Bishop McElroy makes several reasoned arguments to support his position. One of those arguments, as stated in his title, is that this approach would “weaponize” the sacraments. Unfortunately for the bishop, the implication that the sacraments have never been made into political weapons prior to the Roe vs. Wade decision in 1973 is patently false.

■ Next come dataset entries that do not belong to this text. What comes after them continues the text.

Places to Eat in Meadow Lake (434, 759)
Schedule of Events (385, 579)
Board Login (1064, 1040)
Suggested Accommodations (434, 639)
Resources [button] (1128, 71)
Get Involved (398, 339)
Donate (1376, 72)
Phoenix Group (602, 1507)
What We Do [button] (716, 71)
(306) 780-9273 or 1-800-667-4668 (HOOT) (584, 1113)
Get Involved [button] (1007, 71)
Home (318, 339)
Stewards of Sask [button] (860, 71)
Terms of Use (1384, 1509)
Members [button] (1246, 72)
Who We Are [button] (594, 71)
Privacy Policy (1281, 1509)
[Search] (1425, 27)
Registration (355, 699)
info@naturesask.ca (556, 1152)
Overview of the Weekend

The rich, the powerful, and those who want to be both rich and powerful have tried to use the sacraments for their own purposes many times since the time of Christ. Simon the Magician was probably simply a layman looking for a way to increase his profits when he offered to buy the Holy Spirit from Saint Peter (Acts 8:18). But his disturbing conclusion—that the sacraments are things that can be bought, sold, and manipulated for personal gain—did not die with him. Instead, his name was attached to a particularly odious practice that became common in medieval times. Simony, the practice of Church offices being bought and sold to the highest bidder, rather than conferred on worthy candidates, spread like the plague. Kings made “donations” to the Church to make sure that the men chosen for the influential positions of bishop and abbot were those who could be trusted to support their feudal lord. As a result, men who had no intention of living simple, virtuous, chaste lives scandalized the faithful through their luxurious lifestyles, power-hungry practices, and sexual improprieties. (Ponder that description and see if you think it sounds like any recent Church scandals.) Many saints such as Peter Damian, vigorously opposed simony, generally at great personal cost. For example, Pope Saint Gregory VII, who told the Holy Roman Emperor Henry IV that he did not have the right to appoint bishops over the pope’s objections, was eventually forced into exile.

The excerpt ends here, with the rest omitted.